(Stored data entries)
▬▬▬▬▬▬▬▬▬▬

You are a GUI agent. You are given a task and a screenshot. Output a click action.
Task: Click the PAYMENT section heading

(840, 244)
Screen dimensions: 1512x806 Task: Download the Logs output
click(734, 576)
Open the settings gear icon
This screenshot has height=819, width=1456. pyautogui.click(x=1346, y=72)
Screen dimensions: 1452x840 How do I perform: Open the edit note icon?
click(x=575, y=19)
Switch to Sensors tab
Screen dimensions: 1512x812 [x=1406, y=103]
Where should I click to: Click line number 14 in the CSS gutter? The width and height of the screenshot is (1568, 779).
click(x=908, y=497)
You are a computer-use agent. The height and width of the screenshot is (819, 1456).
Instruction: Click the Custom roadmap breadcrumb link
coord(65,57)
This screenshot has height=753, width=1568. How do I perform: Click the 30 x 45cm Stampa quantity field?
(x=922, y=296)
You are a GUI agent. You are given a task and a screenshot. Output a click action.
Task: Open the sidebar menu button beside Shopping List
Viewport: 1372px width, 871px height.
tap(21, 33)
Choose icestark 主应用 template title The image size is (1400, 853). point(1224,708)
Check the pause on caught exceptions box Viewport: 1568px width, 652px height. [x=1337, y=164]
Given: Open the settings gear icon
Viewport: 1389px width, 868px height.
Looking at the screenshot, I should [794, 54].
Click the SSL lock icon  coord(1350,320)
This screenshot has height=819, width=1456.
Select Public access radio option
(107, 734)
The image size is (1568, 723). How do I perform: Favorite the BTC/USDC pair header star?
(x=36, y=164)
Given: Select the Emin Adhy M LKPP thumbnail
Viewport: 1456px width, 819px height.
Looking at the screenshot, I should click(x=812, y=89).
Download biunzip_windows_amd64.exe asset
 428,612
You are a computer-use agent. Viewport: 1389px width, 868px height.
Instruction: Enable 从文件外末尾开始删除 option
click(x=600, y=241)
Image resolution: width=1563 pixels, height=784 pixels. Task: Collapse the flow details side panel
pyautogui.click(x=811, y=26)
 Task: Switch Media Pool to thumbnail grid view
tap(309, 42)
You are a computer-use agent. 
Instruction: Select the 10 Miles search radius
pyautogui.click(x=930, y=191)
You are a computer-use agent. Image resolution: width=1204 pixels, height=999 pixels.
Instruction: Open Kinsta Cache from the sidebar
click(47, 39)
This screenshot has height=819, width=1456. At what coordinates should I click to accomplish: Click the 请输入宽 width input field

▬▬▬▬▬▬▬▬▬▬

TASK OBJECTIVE: Lines from the one that contains "Given: Select the Emin Adhy M LKPP thumbnail" through the final line of the entries must be duplicated exactly, and no other lines.

SOLUTION TO THE PROBLEM:
Given: Select the Emin Adhy M LKPP thumbnail
Viewport: 1456px width, 819px height.
Looking at the screenshot, I should click(x=812, y=89).
Download biunzip_windows_amd64.exe asset
 428,612
You are a computer-use agent. Viewport: 1389px width, 868px height.
Instruction: Enable 从文件外末尾开始删除 option
click(x=600, y=241)
Image resolution: width=1563 pixels, height=784 pixels. Task: Collapse the flow details side panel
pyautogui.click(x=811, y=26)
 Task: Switch Media Pool to thumbnail grid view
tap(309, 42)
You are a computer-use agent. 
Instruction: Select the 10 Miles search radius
pyautogui.click(x=930, y=191)
You are a computer-use agent. Image resolution: width=1204 pixels, height=999 pixels.
Instruction: Open Kinsta Cache from the sidebar
click(47, 39)
This screenshot has height=819, width=1456. At what coordinates should I click to accomplish: Click the 请输入宽 width input field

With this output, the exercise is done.